• **Text**:

###

Christ is risen!
In a couple of weeks we will celebrate the feast of mid-Pentecost, whose apolytikion begins: “O Lord, midway through the feast, give drink to my thirsty soul from the waters of true religion.” I have found mid-Pentecost to be an interesting feast, as it looks both back to Pascha, as we are still in the Paschal season, and forward to Pentecost and the coming of the Spirit. It seems to be caught between what was and what is to come. In that context, it seems to be a very relatable feast for us today. Caught between the time when we were together and the time when we will be together, we look at both and ask for our souls to be fed. So where do we find the waters of true religion?
Of course, we are used to finding them in the services of the Church, and, while we can still find that by watching services on our TVs, computers, and phones, it is not quite the same kind of nourishment, especially when we are unable to partake of the sacraments. With that in mind, let us look for some ways to supplement our spiritual nourishment.
Let us begin with prayer. In the life of the Church, the communal prayer is built on the foundation of personal prayer. In these times when our communal prayer is suffering, let us strengthen our foundations so that, when we are together again our communal prayer life will be even stronger. To that end, here are a few questions for self-evaluation:
- Do I have a consistent morning and evening prayer routine?
- Do I spend a few minutes quietly saying the Jesus Prayer (Lord Jesus Christ, Son of God, have mercy on me, a sinner)?
- If I have time, can I pray one of the services of the hours (available on the AGES Digital Chant Stand)?

###

• **Extracted records**:
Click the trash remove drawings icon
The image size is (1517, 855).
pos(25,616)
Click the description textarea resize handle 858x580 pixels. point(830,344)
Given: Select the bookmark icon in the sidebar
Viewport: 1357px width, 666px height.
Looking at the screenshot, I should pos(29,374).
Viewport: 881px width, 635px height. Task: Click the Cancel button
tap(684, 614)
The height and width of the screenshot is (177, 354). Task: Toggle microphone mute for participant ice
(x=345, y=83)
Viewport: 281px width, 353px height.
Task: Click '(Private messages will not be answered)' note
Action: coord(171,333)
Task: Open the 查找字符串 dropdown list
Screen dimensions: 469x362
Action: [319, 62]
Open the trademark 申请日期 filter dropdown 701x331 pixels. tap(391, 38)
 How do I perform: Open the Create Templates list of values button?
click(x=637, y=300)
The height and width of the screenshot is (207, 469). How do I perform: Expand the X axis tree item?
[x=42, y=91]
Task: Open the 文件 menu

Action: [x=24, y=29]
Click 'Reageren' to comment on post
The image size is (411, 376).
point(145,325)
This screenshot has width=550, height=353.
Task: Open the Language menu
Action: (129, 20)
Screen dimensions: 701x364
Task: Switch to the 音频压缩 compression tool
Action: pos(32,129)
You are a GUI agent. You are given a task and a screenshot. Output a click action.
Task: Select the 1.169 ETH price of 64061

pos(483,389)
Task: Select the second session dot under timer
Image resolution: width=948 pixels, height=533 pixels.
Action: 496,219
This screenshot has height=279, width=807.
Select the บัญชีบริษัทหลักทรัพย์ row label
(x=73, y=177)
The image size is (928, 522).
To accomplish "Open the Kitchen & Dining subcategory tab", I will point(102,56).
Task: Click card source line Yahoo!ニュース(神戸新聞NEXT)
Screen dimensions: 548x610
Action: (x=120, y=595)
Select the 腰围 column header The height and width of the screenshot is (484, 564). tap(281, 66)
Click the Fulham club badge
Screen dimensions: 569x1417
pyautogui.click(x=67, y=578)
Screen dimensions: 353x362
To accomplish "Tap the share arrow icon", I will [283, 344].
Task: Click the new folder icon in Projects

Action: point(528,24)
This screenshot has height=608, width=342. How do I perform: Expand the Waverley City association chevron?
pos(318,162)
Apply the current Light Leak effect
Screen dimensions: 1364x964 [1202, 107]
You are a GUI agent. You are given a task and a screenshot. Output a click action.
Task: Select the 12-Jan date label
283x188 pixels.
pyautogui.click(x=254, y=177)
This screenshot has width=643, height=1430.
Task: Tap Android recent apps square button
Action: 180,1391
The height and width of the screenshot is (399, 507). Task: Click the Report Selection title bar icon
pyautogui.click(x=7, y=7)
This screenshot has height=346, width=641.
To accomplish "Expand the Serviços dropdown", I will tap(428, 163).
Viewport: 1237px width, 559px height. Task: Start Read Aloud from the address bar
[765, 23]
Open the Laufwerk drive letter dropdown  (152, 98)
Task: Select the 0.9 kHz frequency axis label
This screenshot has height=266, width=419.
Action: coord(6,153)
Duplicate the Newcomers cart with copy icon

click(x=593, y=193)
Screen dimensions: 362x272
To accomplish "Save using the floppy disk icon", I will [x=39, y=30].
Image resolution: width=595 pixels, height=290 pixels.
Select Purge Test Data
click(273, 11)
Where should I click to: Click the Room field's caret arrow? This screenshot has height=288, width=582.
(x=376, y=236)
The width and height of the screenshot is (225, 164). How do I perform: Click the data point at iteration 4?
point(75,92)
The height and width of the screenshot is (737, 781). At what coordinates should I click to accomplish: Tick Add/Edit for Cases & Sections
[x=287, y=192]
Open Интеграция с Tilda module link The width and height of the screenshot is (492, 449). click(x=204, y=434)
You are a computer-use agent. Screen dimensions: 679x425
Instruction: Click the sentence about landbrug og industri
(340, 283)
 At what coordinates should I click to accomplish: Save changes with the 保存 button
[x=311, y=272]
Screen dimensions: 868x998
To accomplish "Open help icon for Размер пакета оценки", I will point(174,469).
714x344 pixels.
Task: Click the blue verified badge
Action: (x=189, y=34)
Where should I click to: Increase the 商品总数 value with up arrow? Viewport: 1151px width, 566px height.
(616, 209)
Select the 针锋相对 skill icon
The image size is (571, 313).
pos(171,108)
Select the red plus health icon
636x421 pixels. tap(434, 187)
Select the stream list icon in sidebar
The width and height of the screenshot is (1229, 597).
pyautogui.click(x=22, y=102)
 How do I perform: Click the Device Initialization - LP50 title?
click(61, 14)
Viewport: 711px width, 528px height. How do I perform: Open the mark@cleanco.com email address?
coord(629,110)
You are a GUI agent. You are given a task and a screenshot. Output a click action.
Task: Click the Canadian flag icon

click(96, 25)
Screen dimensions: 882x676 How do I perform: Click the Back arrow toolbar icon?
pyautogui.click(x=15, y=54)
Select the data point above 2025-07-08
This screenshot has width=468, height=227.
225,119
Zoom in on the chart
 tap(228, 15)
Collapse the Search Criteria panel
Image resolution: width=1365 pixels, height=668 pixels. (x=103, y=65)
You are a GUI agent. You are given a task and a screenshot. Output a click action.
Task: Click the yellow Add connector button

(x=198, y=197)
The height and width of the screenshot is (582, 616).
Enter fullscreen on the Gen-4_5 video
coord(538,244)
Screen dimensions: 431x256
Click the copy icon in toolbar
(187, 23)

###

• **To do**:
A) Answer these questions from the mid-Pentecost reflection, one line each:
(i) What does the apolytikion of mid-Pentecost ask the Lord to give?
(ii) On what foundation is communal prayer built in the life of the Church?
(iii) Where are the services of the hours available?
B) Continue the reflection on mid-Pentecost from the point at which it stops.
The items play no part in what follows and may be disregarded.

• **Set of answers**:
A)
(i) Drink to the thirsty soul from the waters of true religion.
(ii) Personal prayer.
(iii) On the AGES Digital Chant Stand.

B)
- Do I pray for those who love me and those who hate me?
Next, let us consider Scripture. If you have never read through the Bible (including the “extra” bits that Orthodox Bibles have) you could consider making an attempt. If questions arise as to what a certain passage means, there are resources available. The Christian Classics Ethereal Library (ccel.org) contains many writings from the Church Fathers, including, for example St. John Chrysostom’s homilies on a number of books of the Bible), the free Catena app (available for both Android and iPhone) allows you to click each verse in the Bible and, if there is commentary available on that verse, it will bring that commentary up. I am also available to look through the resources in my library if the previous sources do not provide an answer.
Let us now consider general Church literature. Orthodox Christians have often been accused of not knowing their own faith. Even if that is not actually the case, it is always good to learn a little more. For the more patient and yet adventurous, it could be through a work of theology, some of which are available for free online:
- St. John of Damascus’s “Exact Exposition of the Christian Faith”
- St. Basil the Great’s “On the Holy Spirit”
- St. Gregory of Nyssa’s Dogmatic Treatises
Or, we could learn about the spiritual practices of the Church as, for example, in
- St. Theophan the Recluse’s “The Path of Salvation”
- St. Nikodemos of Mt. Athos and his “Spiritual Warfare”
- Metr. Anthony Bloom’s “Beginning to Pray”
- “The Way of the Pilgrim”
- Archimandrite Zacharias’s “Remember Thy First Love”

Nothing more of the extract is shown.